EXERCISE DESCRIPTION
Without copying the images, write out all the entries below verbatim.

Records from a data source
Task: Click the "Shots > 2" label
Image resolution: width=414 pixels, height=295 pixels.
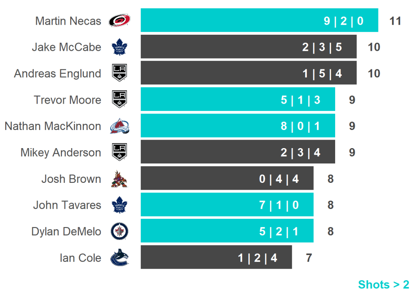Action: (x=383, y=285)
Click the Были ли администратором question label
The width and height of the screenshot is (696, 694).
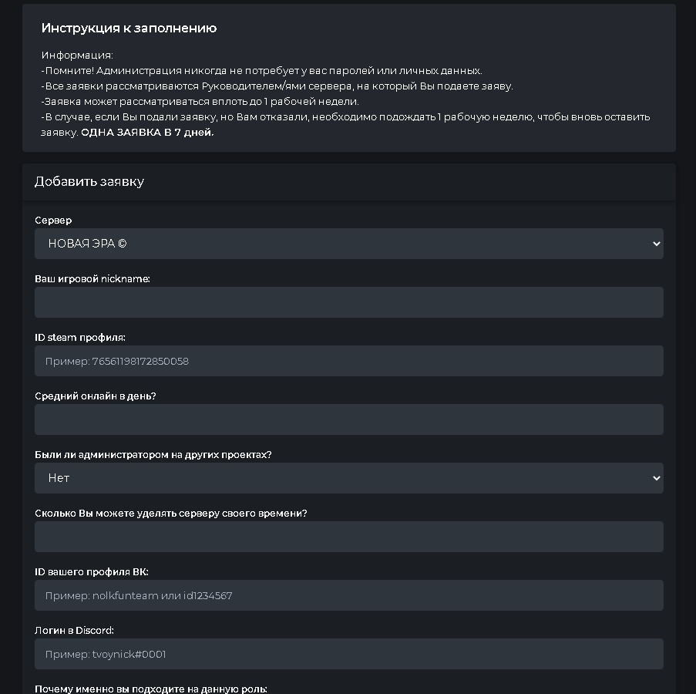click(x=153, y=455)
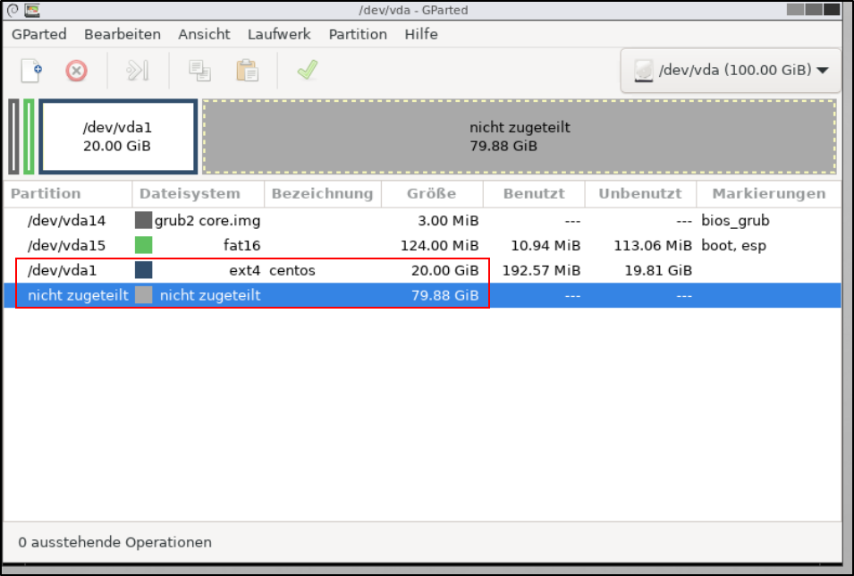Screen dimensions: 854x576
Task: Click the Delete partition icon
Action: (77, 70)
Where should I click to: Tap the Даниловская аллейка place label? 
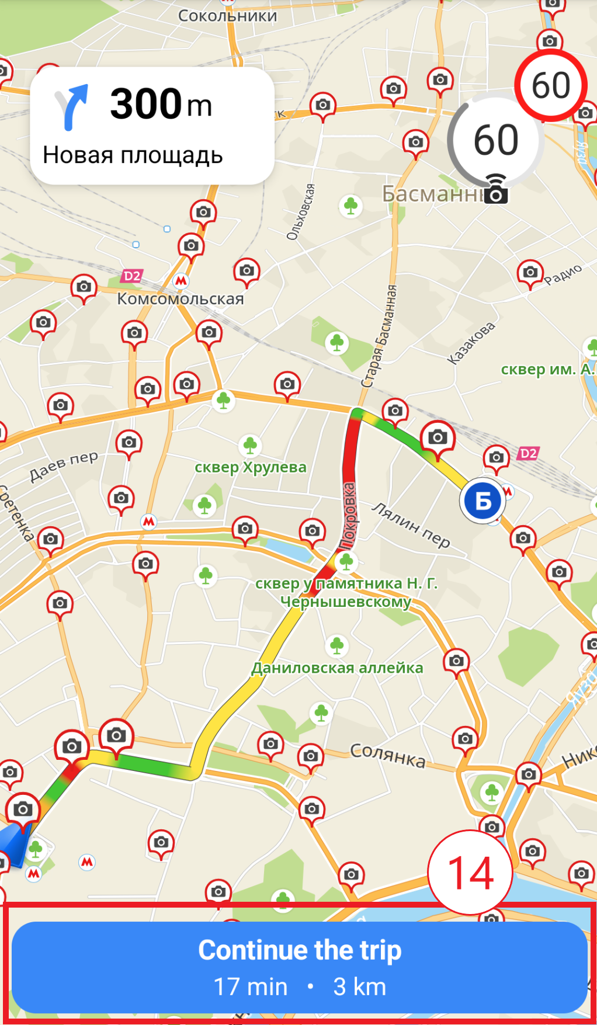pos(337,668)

SOLUTION
Task: Click the "Shots > 2" label
Image resolution: width=414 pixels, height=295 pixels.
Action: (x=383, y=285)
Click the Были ли администратором question label
The width and height of the screenshot is (696, 694).
click(x=153, y=455)
Screen dimensions: 854x576
Task: Click the Delete partition icon
Action: (77, 70)
Where should I click to: Tap the Даниловская аллейка place label? 
pos(337,668)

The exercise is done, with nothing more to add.